En un principio, a
alguien —sobre todo a quien bien por ignorancia/desinterés voluntarios o bien
por el desconocimiento motivado por la carestía en las condiciones vitales materiales—
podría parecerle exagerada la minucia propuesta por el manual de las normas APA
(American Psychological Association) con respecto a los actos de planeación, de
ejecución y de publicación de la escritura, en sus formas cualesquiera.
Consideremos: ¡casi trescientas páginas, ocho capítulos divididos en muchos
subcapítulos, intentan resolver el eterno debate de cómo redactar bien! A
propósito de esto, surge la necesidad de asimilar que, quizás, un conjunto de
reglas tan complejizado suponga la preexistencia de un idioma (en nuestro caso,
el castellano) y de un proceso (la escritura) correspondientemente complejos.
Como plantea Ehri (como se citó en Cantos, Defior, Jiménez y Serrano, 2006):
la escritura es un proceso más complejo que la
lectura, algo explicable por el hecho de que la primera consiste en un proceso productivo
del lenguaje, a diferencia de la lectura que es un proceso reproductivo.
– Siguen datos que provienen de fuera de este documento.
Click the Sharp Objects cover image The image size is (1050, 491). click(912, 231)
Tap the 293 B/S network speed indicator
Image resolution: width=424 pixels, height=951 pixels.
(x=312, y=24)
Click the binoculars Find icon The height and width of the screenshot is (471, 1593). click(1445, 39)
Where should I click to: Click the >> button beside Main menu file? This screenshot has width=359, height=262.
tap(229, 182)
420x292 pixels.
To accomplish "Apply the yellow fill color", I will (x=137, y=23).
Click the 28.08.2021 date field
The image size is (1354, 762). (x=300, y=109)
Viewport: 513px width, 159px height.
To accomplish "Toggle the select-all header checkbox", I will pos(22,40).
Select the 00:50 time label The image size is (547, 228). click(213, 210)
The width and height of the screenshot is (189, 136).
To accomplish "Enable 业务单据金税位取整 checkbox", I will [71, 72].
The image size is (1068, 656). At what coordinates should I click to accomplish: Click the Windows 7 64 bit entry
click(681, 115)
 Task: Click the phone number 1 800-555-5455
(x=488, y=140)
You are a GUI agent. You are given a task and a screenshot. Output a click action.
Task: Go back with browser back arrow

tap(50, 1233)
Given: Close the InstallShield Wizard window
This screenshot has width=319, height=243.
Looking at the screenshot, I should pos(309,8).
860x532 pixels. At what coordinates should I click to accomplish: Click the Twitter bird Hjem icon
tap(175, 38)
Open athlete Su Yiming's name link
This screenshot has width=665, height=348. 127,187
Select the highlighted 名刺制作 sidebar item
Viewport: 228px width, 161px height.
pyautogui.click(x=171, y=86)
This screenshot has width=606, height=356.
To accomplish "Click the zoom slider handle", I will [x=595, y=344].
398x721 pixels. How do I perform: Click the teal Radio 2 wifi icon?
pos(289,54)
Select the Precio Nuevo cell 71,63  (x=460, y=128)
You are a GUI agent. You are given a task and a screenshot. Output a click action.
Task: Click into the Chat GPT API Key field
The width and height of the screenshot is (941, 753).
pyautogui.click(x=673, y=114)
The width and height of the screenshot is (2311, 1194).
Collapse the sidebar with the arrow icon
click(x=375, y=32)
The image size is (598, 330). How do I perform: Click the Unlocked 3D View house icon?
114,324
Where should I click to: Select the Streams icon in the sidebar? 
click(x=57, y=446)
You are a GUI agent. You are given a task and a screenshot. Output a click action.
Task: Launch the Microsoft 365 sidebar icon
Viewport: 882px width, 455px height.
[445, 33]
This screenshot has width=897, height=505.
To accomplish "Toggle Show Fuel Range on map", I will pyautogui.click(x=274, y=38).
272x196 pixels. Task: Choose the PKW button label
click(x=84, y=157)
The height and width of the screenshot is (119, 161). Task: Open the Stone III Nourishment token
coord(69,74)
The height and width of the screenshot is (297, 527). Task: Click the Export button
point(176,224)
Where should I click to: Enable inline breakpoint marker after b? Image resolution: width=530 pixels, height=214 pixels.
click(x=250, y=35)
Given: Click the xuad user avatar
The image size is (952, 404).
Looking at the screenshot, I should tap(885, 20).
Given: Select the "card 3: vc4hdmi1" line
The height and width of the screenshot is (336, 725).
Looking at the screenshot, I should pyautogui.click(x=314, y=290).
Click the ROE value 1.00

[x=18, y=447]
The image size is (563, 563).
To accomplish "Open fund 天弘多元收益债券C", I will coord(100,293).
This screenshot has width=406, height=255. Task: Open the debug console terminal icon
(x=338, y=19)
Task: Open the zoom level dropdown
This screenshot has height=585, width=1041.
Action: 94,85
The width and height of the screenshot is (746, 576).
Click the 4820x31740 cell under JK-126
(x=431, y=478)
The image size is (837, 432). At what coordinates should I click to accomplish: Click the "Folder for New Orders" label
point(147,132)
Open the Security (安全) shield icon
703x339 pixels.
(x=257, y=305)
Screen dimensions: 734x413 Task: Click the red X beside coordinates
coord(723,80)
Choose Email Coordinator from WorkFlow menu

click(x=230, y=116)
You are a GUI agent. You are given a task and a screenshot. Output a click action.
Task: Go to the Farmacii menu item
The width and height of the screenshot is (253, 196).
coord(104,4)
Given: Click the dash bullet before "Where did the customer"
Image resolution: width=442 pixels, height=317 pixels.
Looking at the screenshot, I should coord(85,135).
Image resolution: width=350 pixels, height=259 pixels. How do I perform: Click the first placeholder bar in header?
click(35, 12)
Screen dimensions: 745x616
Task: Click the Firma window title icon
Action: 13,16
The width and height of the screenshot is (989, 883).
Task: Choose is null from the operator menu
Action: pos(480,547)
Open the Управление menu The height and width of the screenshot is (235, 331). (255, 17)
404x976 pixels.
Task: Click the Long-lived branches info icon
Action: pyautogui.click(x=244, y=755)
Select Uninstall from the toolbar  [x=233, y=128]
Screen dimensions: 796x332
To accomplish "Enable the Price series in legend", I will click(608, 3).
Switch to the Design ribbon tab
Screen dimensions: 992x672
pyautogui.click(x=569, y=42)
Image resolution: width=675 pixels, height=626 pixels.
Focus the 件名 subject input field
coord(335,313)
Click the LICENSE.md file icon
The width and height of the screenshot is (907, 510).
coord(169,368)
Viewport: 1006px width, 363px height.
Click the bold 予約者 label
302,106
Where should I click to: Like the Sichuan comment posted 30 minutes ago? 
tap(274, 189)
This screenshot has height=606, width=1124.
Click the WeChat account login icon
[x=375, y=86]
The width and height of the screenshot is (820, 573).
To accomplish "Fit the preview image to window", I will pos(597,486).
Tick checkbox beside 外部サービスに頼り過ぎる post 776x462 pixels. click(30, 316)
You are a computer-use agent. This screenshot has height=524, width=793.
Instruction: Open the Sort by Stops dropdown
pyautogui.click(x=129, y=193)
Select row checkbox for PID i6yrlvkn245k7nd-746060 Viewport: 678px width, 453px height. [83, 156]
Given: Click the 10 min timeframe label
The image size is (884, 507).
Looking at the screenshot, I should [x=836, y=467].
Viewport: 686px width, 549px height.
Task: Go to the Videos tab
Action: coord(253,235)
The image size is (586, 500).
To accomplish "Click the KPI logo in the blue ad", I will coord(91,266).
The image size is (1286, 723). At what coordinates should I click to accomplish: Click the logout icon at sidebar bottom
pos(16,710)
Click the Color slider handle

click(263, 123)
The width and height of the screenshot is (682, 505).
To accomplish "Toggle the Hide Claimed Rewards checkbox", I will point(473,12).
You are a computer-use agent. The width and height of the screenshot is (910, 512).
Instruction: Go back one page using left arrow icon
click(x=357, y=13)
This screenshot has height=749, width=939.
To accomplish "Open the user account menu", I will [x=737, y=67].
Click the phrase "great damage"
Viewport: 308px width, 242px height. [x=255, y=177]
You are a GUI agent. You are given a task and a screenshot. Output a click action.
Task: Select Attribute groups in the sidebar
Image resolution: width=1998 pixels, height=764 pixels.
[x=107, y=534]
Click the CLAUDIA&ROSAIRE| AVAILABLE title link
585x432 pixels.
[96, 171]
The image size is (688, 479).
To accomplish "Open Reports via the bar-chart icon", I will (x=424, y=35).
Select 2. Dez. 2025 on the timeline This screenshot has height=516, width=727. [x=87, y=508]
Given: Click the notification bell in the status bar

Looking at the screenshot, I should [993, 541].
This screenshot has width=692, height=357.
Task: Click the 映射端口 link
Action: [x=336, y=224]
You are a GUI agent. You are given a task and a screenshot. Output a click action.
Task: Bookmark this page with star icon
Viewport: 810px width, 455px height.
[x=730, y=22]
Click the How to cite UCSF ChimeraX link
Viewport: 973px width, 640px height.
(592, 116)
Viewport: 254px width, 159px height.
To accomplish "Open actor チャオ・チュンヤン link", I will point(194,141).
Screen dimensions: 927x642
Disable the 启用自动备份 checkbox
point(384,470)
La
escritura de palabras no ofrece claves contextuales y requiere un mayor
esfuerzo cognitivo en la conversión de fonemas a grafemas, es decir, los
recursos de memoria necesarios son mayores en el caso de la escritura que en la
lectura. (p. 344)
De ahí que sea
difícil la escritura, como es difícil la vida misma; eso es algo
incontrovertible. Y quien escribe lo hace para otros lectores vivos. Surge,
entonces, una pregunta caprichosa: ¿de tener la existencia un manual de
instrucciones, sería menor, igual o mayormente abstruso que el conjunto de normas
de la APA? No planteamos de manera gratuita esta relación que vincula a la complejidad,
a la vida y a la escritura: son elementos indisociables. Así, aquello que
quisiéramos proponer en este breve escrito es que, a diferencia de lo que todos
creen, el Manual de publicaciones… (valga decir, en su tercera edición
traducida de la sexta en inglés) no es un simple librillo de reglas arbitrarias
o el producto totalizante de unos psicólogos americanos desocupados. Aún más,
este compendio de normas ni siquiera sería, para nosotros, una simple guía para
la correcta y estandarizada escritura de textos académicos e investigativos;
tras esta “fachada” (impresa incluso en su portada), ubicamos un significado
latente, un secreto valor de uso o función mayor.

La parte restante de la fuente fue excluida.